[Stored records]
• • • • • • •
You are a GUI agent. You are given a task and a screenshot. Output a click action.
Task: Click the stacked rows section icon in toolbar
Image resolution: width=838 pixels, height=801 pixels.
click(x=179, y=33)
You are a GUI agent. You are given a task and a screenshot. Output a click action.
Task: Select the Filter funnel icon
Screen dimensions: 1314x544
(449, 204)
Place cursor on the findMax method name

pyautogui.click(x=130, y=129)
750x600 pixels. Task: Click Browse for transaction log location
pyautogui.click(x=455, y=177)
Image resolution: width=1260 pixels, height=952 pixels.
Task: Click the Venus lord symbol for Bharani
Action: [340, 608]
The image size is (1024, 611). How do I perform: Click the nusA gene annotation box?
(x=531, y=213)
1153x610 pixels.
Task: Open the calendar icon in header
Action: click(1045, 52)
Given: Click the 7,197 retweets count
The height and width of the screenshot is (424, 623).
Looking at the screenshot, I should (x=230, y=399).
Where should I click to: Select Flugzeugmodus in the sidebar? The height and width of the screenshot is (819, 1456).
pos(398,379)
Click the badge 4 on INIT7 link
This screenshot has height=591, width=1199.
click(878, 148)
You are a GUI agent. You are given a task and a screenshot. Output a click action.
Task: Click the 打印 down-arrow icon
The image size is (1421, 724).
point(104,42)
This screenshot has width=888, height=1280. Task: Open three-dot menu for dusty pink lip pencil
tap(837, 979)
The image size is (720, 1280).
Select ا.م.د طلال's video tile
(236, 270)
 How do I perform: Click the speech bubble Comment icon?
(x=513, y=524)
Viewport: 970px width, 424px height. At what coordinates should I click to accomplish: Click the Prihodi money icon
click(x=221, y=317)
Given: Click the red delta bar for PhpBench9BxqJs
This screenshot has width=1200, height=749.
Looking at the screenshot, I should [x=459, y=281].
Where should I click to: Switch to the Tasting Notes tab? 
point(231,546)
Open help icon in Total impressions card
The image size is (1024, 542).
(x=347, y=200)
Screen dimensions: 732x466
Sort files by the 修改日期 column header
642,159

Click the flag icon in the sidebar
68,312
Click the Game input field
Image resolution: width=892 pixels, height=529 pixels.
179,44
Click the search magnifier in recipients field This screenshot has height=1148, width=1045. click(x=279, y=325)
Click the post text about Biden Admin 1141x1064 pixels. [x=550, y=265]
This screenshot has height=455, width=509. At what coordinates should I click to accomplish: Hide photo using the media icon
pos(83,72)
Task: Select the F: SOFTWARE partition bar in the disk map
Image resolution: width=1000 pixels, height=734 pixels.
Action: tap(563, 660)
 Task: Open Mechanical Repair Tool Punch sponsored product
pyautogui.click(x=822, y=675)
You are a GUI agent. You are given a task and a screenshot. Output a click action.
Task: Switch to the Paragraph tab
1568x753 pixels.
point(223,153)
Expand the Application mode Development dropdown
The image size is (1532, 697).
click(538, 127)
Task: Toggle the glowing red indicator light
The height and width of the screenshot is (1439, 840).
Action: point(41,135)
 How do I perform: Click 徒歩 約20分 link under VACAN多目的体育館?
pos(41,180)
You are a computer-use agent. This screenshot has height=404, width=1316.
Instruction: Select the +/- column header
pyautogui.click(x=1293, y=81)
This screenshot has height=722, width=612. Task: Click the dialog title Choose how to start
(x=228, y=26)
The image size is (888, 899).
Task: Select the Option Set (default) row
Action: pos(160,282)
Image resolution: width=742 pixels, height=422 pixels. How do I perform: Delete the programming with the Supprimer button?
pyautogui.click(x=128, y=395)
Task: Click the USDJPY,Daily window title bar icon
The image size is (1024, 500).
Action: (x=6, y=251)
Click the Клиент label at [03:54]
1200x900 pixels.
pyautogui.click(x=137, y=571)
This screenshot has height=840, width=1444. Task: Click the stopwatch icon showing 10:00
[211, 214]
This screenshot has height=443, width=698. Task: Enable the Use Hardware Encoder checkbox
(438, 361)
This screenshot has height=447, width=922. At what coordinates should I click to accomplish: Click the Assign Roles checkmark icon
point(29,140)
• • • • • • •
#### [Problem]
Copy out each entry above with no deviation.

#### [Your solution]
You are a GUI agent. You are given a task and a screenshot. Output a click action.
Task: Click the stacked rows section icon in toolbar
Image resolution: width=838 pixels, height=801 pixels.
click(x=179, y=33)
You are a GUI agent. You are given a task and a screenshot. Output a click action.
Task: Select the Filter funnel icon
Screen dimensions: 1314x544
(449, 204)
Place cursor on the findMax method name

pyautogui.click(x=130, y=129)
750x600 pixels. Task: Click Browse for transaction log location
pyautogui.click(x=455, y=177)
Image resolution: width=1260 pixels, height=952 pixels.
Task: Click the Venus lord symbol for Bharani
Action: [340, 608]
The image size is (1024, 611). How do I perform: Click the nusA gene annotation box?
(x=531, y=213)
1153x610 pixels.
Task: Open the calendar icon in header
Action: click(1045, 52)
Given: Click the 7,197 retweets count
The height and width of the screenshot is (424, 623).
Looking at the screenshot, I should (x=230, y=399).
Where should I click to: Select Flugzeugmodus in the sidebar? The height and width of the screenshot is (819, 1456).
pos(398,379)
Click the badge 4 on INIT7 link
This screenshot has height=591, width=1199.
click(878, 148)
You are a GUI agent. You are given a task and a screenshot. Output a click action.
Task: Click the 打印 down-arrow icon
The image size is (1421, 724).
point(104,42)
This screenshot has width=888, height=1280. Task: Open three-dot menu for dusty pink lip pencil
tap(837, 979)
The image size is (720, 1280).
Select ا.م.د طلال's video tile
(236, 270)
 How do I perform: Click the speech bubble Comment icon?
(x=513, y=524)
Viewport: 970px width, 424px height. At what coordinates should I click to accomplish: Click the Prihodi money icon
click(x=221, y=317)
Given: Click the red delta bar for PhpBench9BxqJs
This screenshot has width=1200, height=749.
Looking at the screenshot, I should [x=459, y=281].
Where should I click to: Switch to the Tasting Notes tab? 
point(231,546)
Open help icon in Total impressions card
The image size is (1024, 542).
(x=347, y=200)
Screen dimensions: 732x466
Sort files by the 修改日期 column header
642,159

Click the flag icon in the sidebar
68,312
Click the Game input field
Image resolution: width=892 pixels, height=529 pixels.
179,44
Click the search magnifier in recipients field This screenshot has height=1148, width=1045. click(x=279, y=325)
Click the post text about Biden Admin 1141x1064 pixels. [x=550, y=265]
This screenshot has height=455, width=509. At what coordinates should I click to accomplish: Hide photo using the media icon
pos(83,72)
Task: Select the F: SOFTWARE partition bar in the disk map
Image resolution: width=1000 pixels, height=734 pixels.
Action: tap(563, 660)
 Task: Open Mechanical Repair Tool Punch sponsored product
pyautogui.click(x=822, y=675)
You are a GUI agent. You are given a task and a screenshot. Output a click action.
Task: Switch to the Paragraph tab
1568x753 pixels.
point(223,153)
Expand the Application mode Development dropdown
The image size is (1532, 697).
click(538, 127)
Task: Toggle the glowing red indicator light
The height and width of the screenshot is (1439, 840).
Action: point(41,135)
 How do I perform: Click 徒歩 約20分 link under VACAN多目的体育館?
pos(41,180)
You are a computer-use agent. This screenshot has height=404, width=1316.
Instruction: Select the +/- column header
pyautogui.click(x=1293, y=81)
This screenshot has height=722, width=612. Task: Click the dialog title Choose how to start
(x=228, y=26)
The image size is (888, 899).
Task: Select the Option Set (default) row
Action: pos(160,282)
Image resolution: width=742 pixels, height=422 pixels. How do I perform: Delete the programming with the Supprimer button?
pyautogui.click(x=128, y=395)
Task: Click the USDJPY,Daily window title bar icon
The image size is (1024, 500).
Action: (x=6, y=251)
Click the Клиент label at [03:54]
1200x900 pixels.
pyautogui.click(x=137, y=571)
This screenshot has height=840, width=1444. Task: Click the stopwatch icon showing 10:00
[211, 214]
This screenshot has height=443, width=698. Task: Enable the Use Hardware Encoder checkbox
(438, 361)
This screenshot has height=447, width=922. At what coordinates should I click to accomplish: Click the Assign Roles checkmark icon
point(29,140)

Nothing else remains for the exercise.